▶ _RECORDED DATA_
—————

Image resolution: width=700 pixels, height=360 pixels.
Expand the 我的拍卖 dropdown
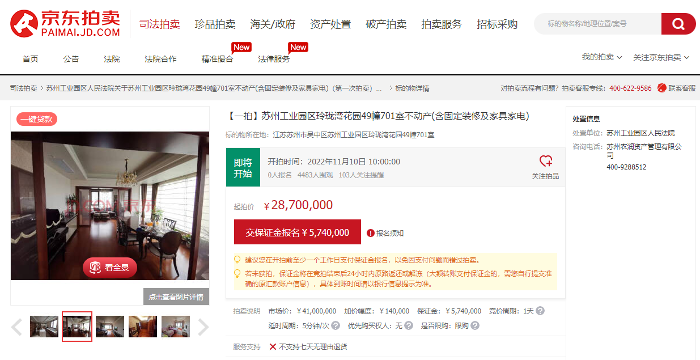601,57
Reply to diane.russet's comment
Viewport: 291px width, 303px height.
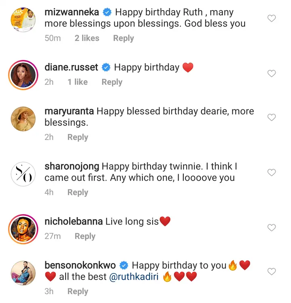[x=112, y=82]
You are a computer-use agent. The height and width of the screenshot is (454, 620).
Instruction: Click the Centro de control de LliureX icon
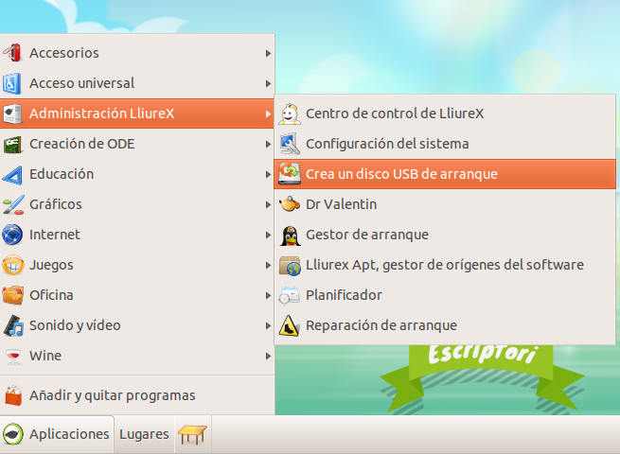[290, 114]
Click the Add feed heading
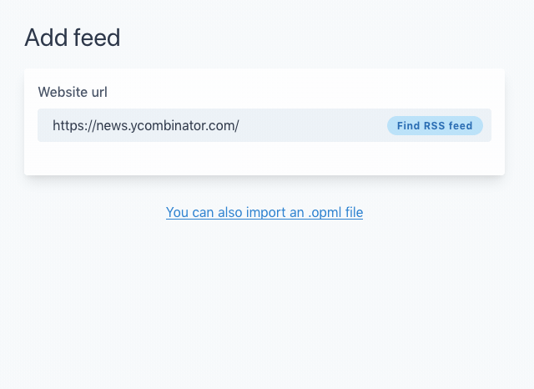 tap(73, 38)
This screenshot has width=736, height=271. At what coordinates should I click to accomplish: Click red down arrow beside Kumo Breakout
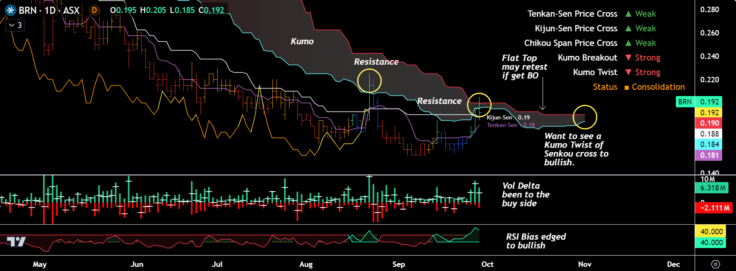coord(628,58)
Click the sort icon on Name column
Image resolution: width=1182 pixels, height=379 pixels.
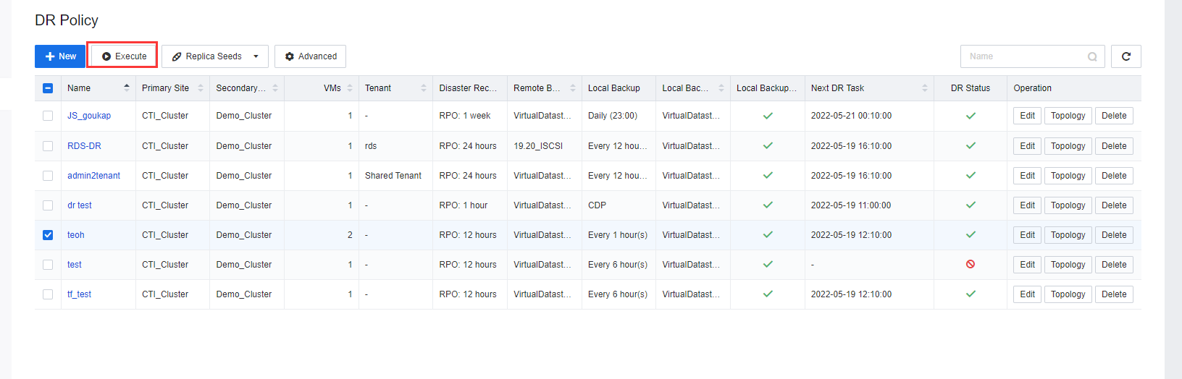pyautogui.click(x=127, y=88)
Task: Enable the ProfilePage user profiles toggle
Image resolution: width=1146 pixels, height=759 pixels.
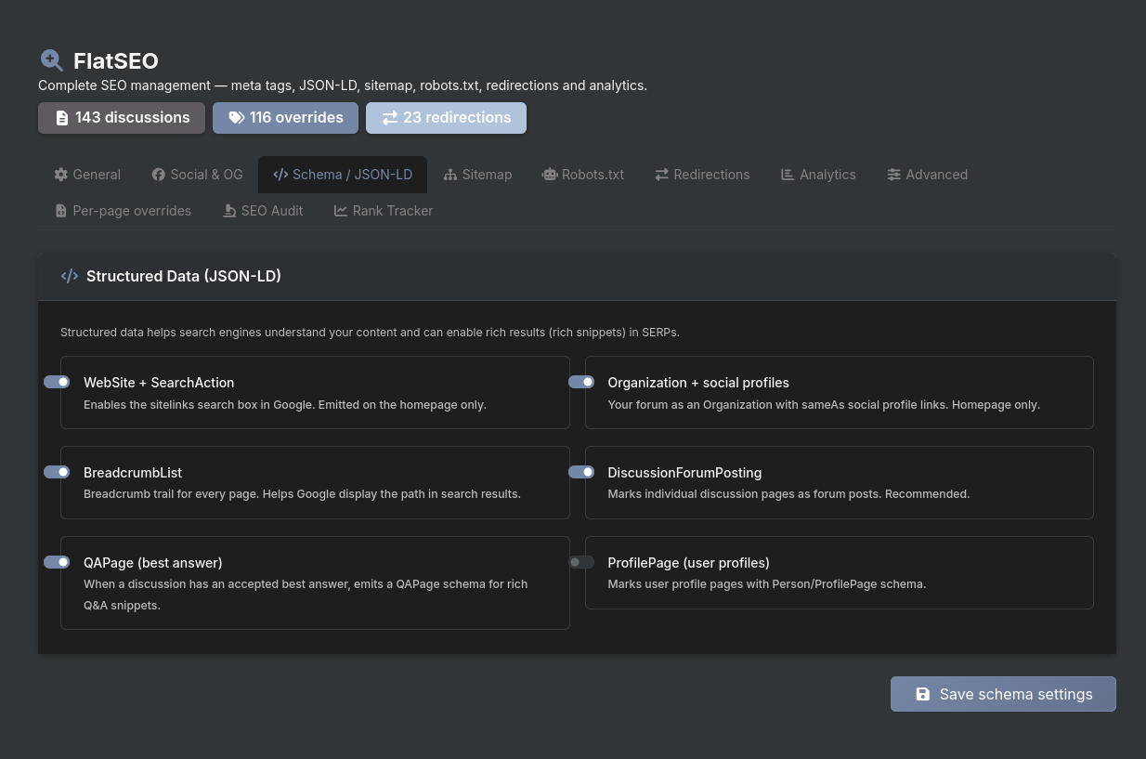Action: point(581,562)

—————

▶ _WHAT NEEDS TO BE DONE_
Repeat, exactly and in full, all the material above except its pictures.

▶ _RESPONSE BELOW_
Image resolution: width=700 pixels, height=360 pixels.
Expand the 我的拍卖 dropdown
601,57
Reply to diane.russet's comment
Viewport: 291px width, 303px height.
[x=112, y=82]
You are a computer-use agent. The height and width of the screenshot is (454, 620).
Instruction: Click the Centro de control de LliureX icon
[290, 114]
Click the Add feed heading
 tap(73, 38)
This screenshot has width=736, height=271. At what coordinates should I click to accomplish: Click red down arrow beside Kumo Breakout
coord(628,58)
Click the sort icon on Name column
Image resolution: width=1182 pixels, height=379 pixels.
pyautogui.click(x=127, y=88)
Task: Enable the ProfilePage user profiles toggle
Image resolution: width=1146 pixels, height=759 pixels.
Action: point(581,562)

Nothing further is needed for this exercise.